▶ EXPLORE THE MATERIAL
a) In the forum thread about chain-of-thought budgets, what encloses the reasoning tokens that are left out of the final response?
b) Pick up the forum thread about chain-of-thought budgets after its last reply and continue it.

▶ DOCUMENT PASSAGE
╭──

Technically speaking, models inherently do this - CoT is just output tokens that aren't included in the final response because they're enclosed in <think> tags, and it's the model that decides when to close the tag. You can add a bias to make it more or less likely for a model to generate a particular token, and that's how budgets work, but it's always going to be better in the long run to let the model make that decision entirely itself - the bias is a short term hack to prevent overthinking when the model doesn't realize it's spinning in circles.

▲

ai_slop_hater 2 hours ago | parent [-]

> You can add a bias to make it more or less likely for a model to generate a particular token, and that's how budgets work

Do you have a source for this? I am interested in learning more about how this works.

▲

koverstreet 2 hours ago | parent [-]

It's how temperature/top_p/top_k work. Anthropic also just put out a paper where they were doing a much more advanced version of this, mapping out functional states within the modern and steering with that.

╰──

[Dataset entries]
╭──

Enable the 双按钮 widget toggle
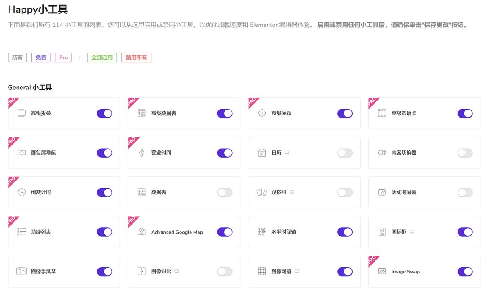The image size is (485, 291). tap(345, 192)
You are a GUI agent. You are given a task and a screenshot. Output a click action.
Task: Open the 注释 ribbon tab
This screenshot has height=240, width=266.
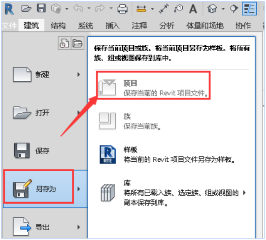pos(139,26)
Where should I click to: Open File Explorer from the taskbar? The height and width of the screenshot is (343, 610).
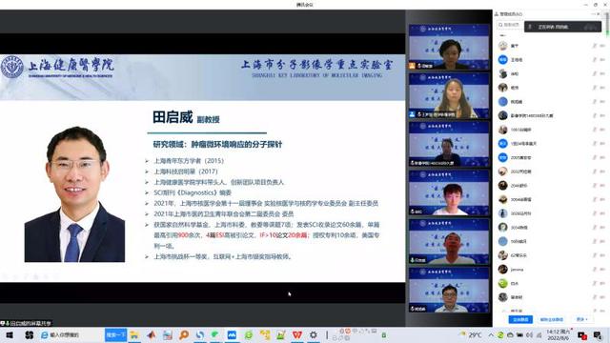(x=134, y=334)
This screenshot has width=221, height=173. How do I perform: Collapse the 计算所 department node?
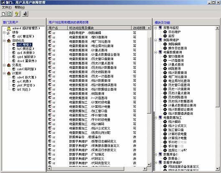(x=4, y=73)
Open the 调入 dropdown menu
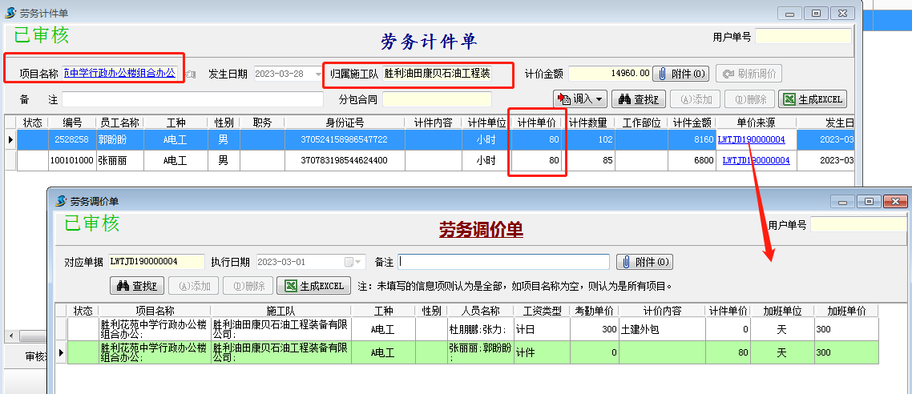The image size is (912, 394). pyautogui.click(x=580, y=99)
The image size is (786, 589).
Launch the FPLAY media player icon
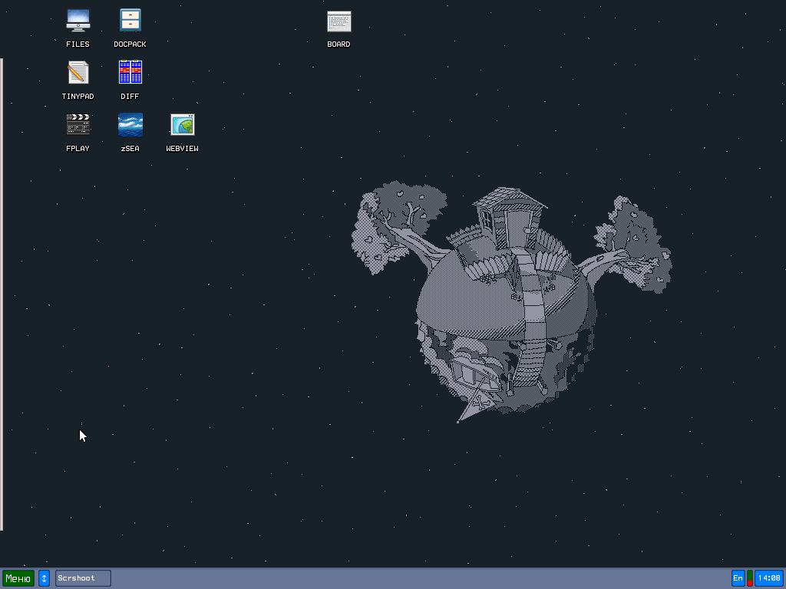pyautogui.click(x=78, y=125)
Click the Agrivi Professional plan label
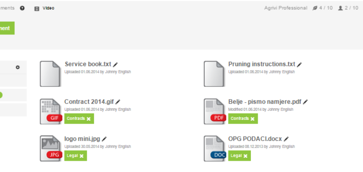The width and height of the screenshot is (363, 172). (286, 8)
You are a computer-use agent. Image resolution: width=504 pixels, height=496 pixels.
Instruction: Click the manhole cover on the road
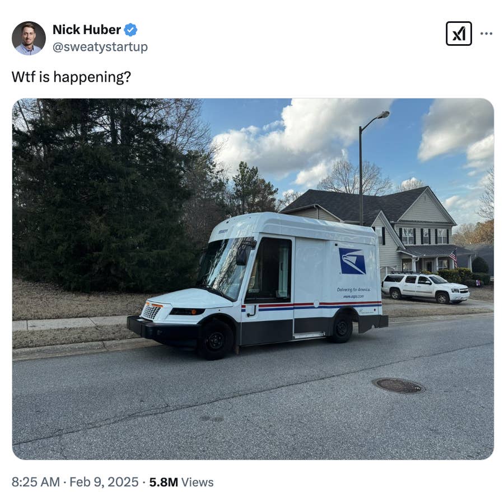click(x=398, y=385)
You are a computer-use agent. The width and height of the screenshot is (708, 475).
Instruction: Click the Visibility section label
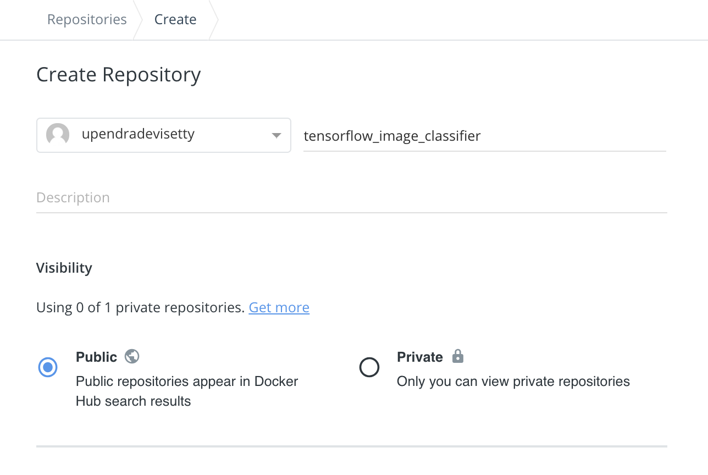click(x=64, y=268)
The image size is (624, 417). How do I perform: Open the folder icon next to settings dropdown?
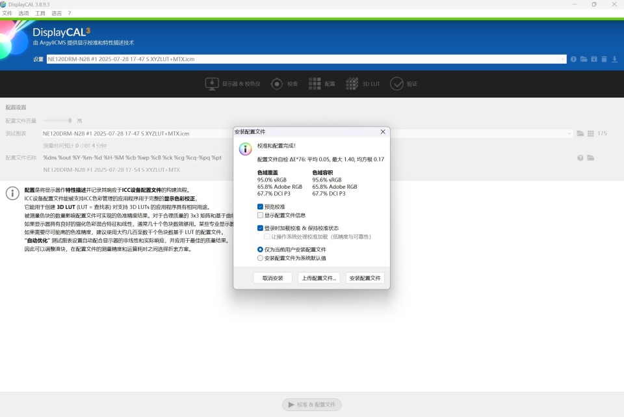pyautogui.click(x=584, y=59)
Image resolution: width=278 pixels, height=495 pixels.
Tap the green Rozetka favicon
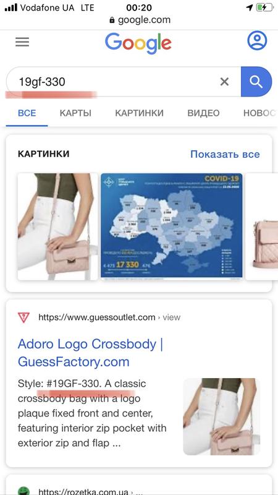[23, 491]
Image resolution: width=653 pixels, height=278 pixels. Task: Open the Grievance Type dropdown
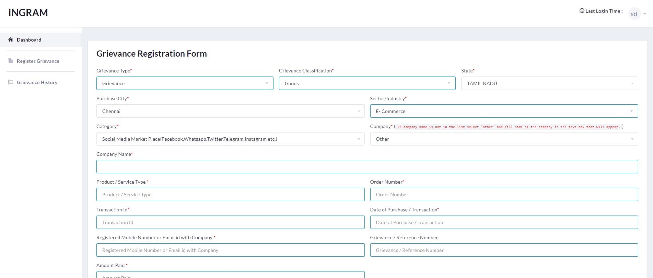[185, 83]
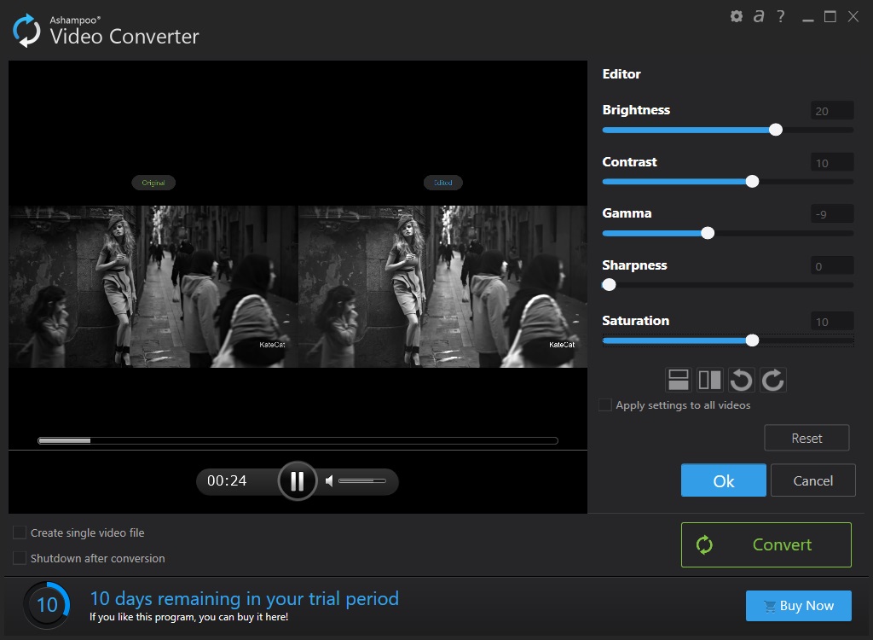Open the language option icon
873x640 pixels.
point(758,15)
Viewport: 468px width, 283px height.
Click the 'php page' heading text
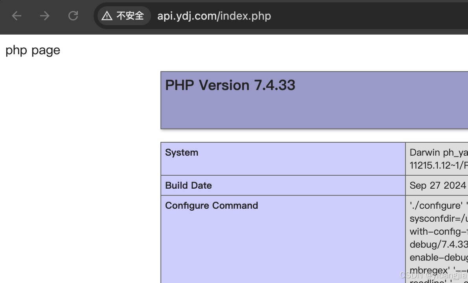click(33, 50)
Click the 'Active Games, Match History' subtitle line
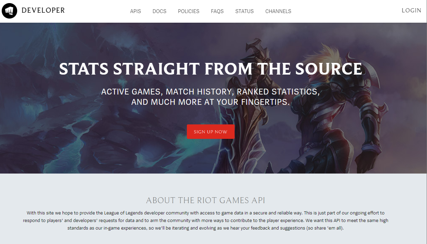The width and height of the screenshot is (427, 244). click(211, 92)
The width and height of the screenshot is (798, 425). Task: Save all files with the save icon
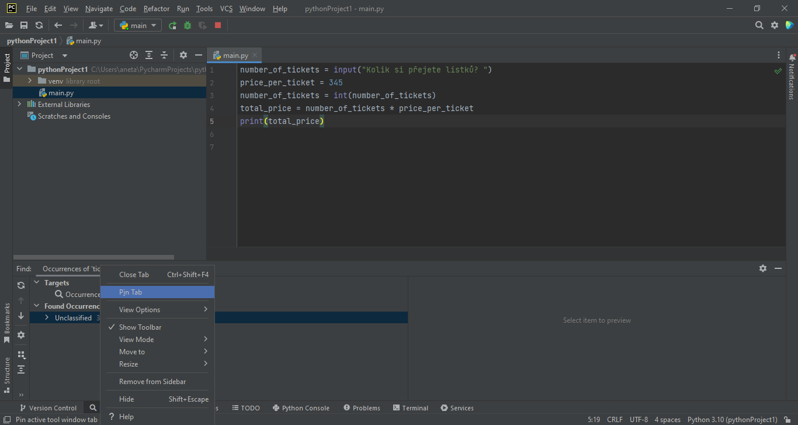(24, 25)
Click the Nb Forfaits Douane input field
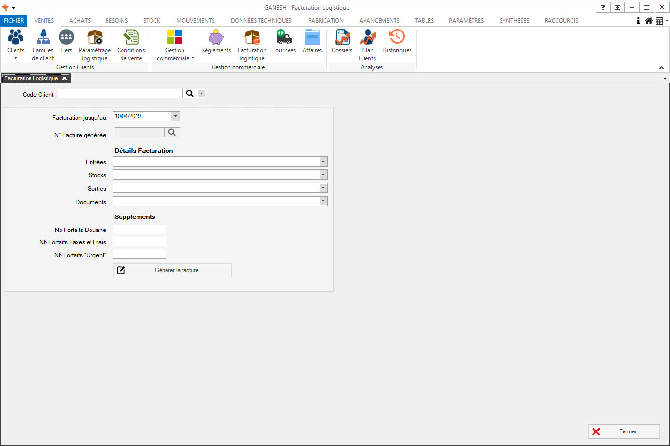Image resolution: width=670 pixels, height=446 pixels. click(139, 230)
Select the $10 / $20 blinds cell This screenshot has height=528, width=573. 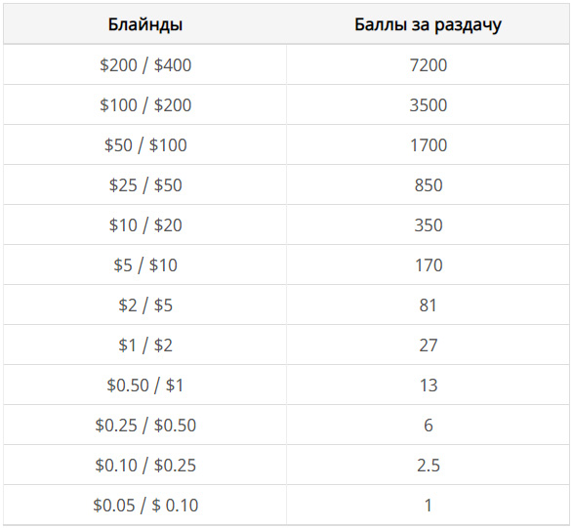[x=145, y=224]
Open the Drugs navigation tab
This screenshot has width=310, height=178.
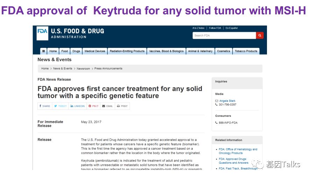pos(76,51)
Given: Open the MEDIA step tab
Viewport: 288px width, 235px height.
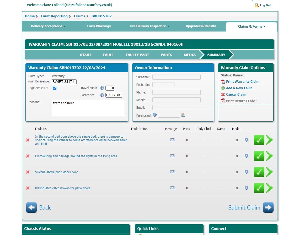Looking at the screenshot, I should pyautogui.click(x=190, y=55).
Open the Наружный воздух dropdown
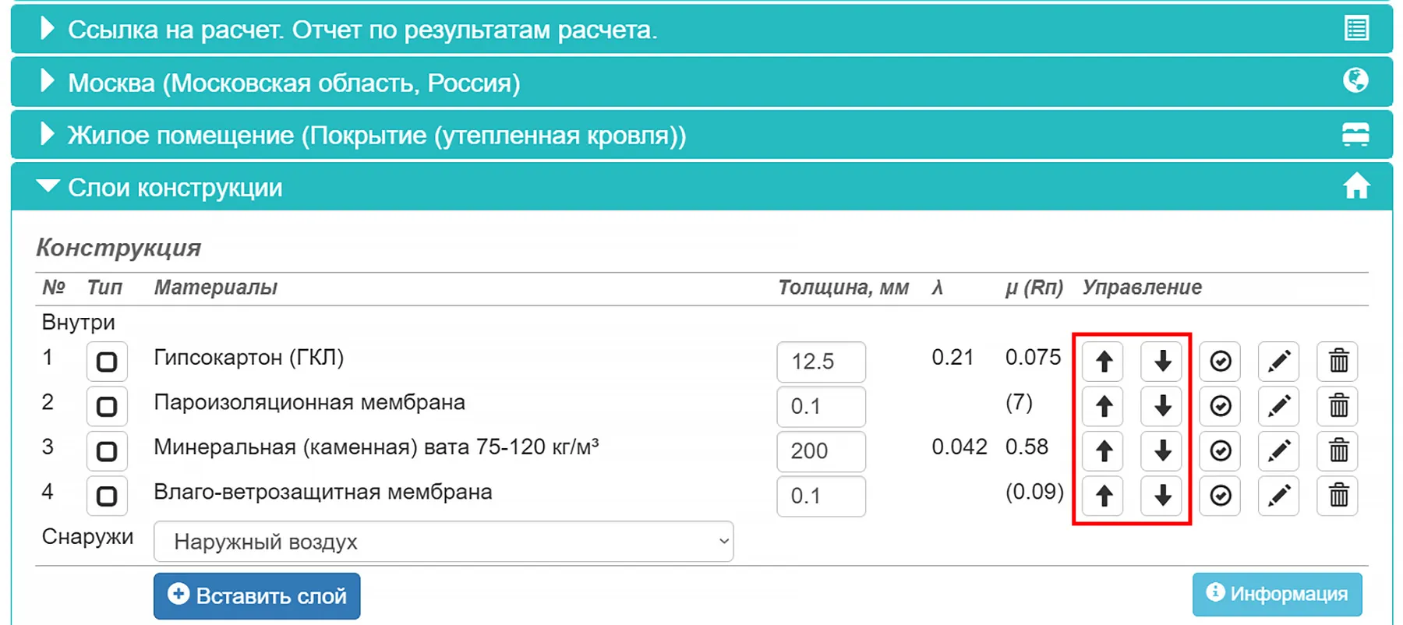Viewport: 1403px width, 625px height. [444, 542]
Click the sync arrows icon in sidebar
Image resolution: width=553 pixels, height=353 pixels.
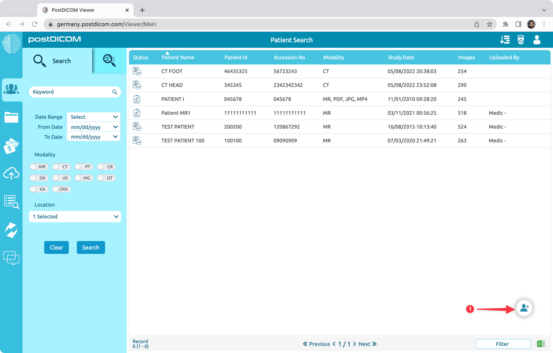pyautogui.click(x=11, y=230)
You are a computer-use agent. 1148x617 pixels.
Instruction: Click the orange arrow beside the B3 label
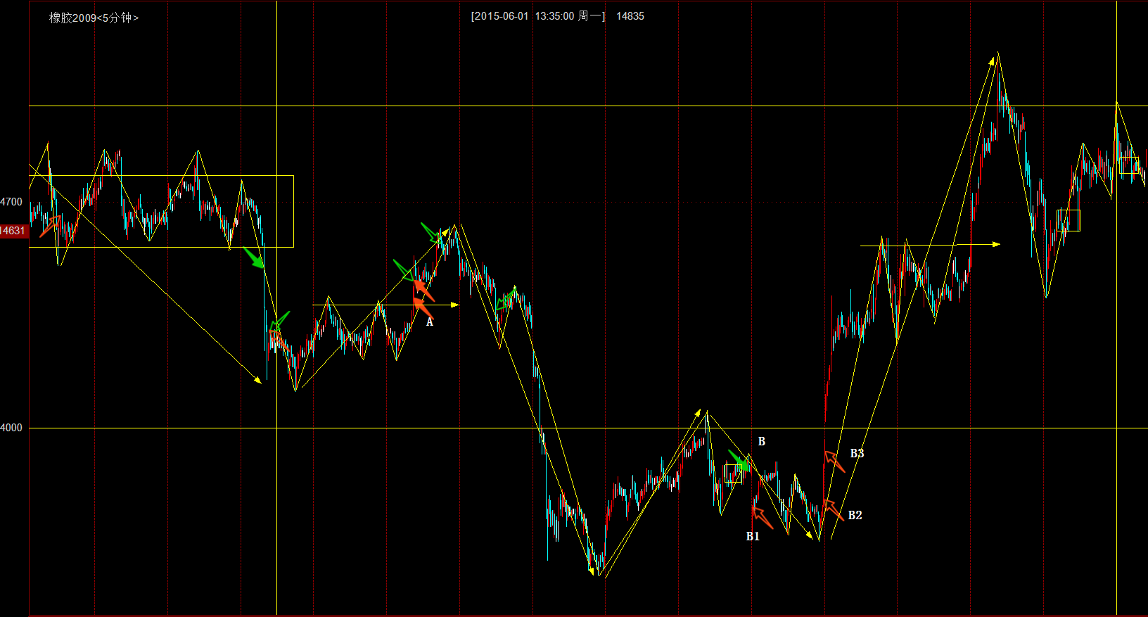tap(834, 462)
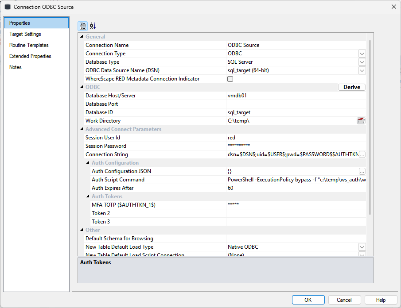Open Auth Configuration JSON ellipsis editor
401x308 pixels.
pyautogui.click(x=362, y=171)
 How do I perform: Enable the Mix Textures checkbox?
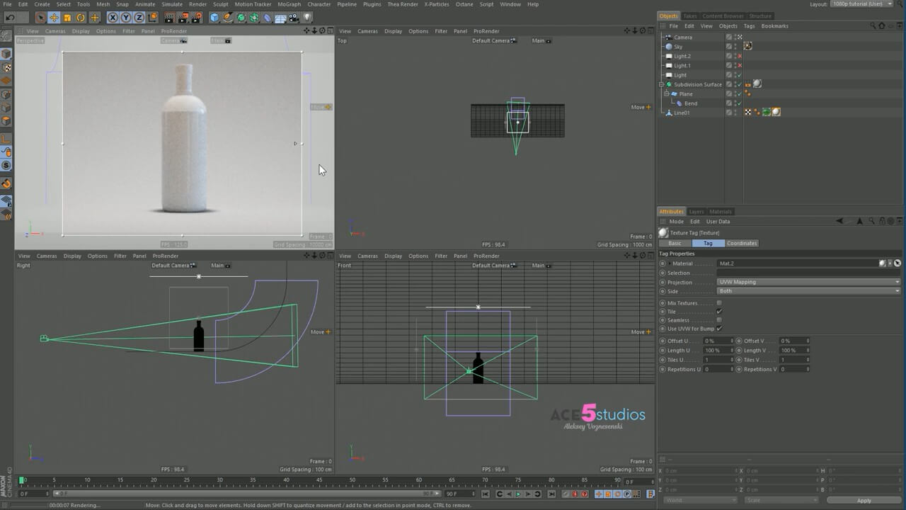coord(719,303)
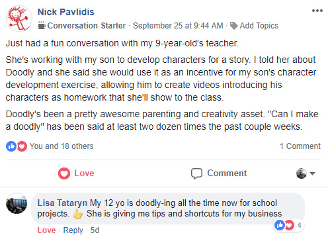Click the September 25 at 9:44 AM timestamp
This screenshot has width=328, height=241.
178,26
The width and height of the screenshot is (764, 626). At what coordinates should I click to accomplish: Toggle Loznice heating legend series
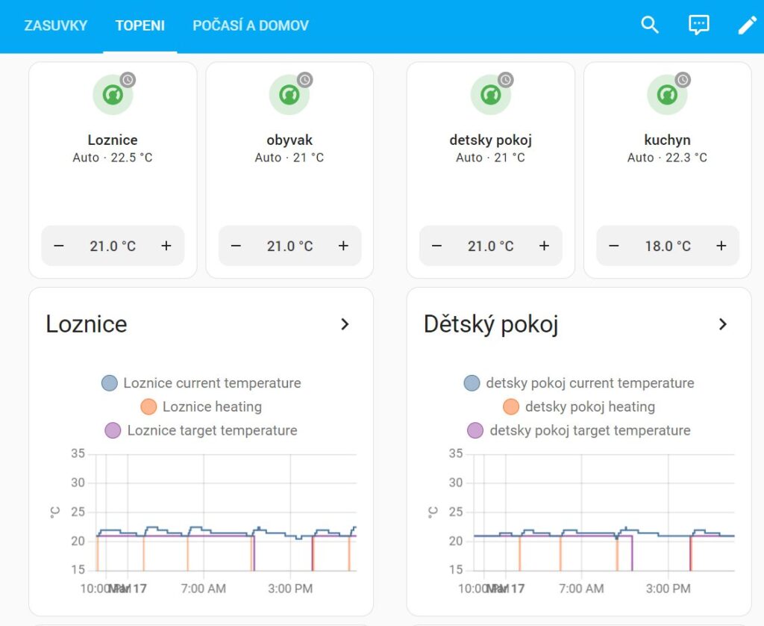click(201, 406)
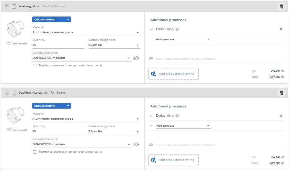
Task: Open tolerance info icon for bushing_v1.ipt
Action: (x=136, y=58)
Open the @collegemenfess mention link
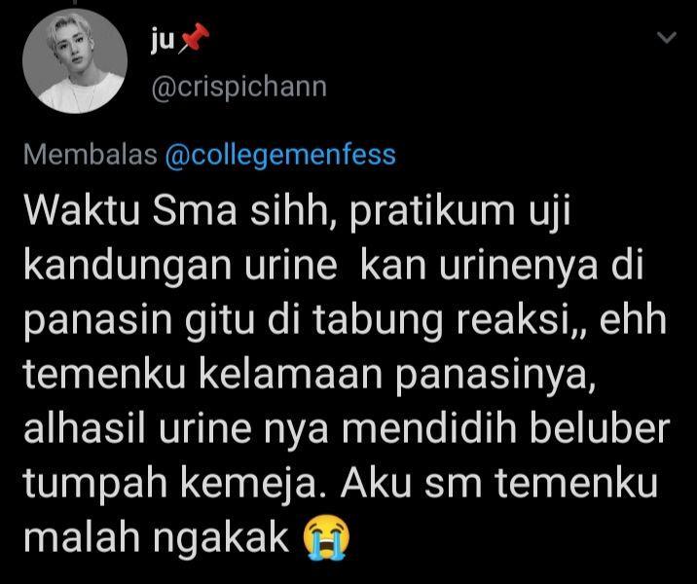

╰──

▶ EXERCISE RESULTS
a) They are enclosed in <think> tags.

b)
▲

ai_slop_hater 2 hours ago | parent [-]

Huh, I wonder if that's why you cannot change the temperature when thinking is enabled. Do you have a link for the paper?

▲

koverstreet 2 hours ago | parent [-]

https://transformer-circuits.pub/2026/emotions/index.html

At the actual inference level temperature can be applied at any time - generation is token by token - but that doesn't mean the API necessarily exposes it.

	▲	ai_slop_hater 2 hours ago \| parent [-]
		Thanks. I was referring to the fact that Anthropic, in their API, prohibits setting temperature when thinking is enabled.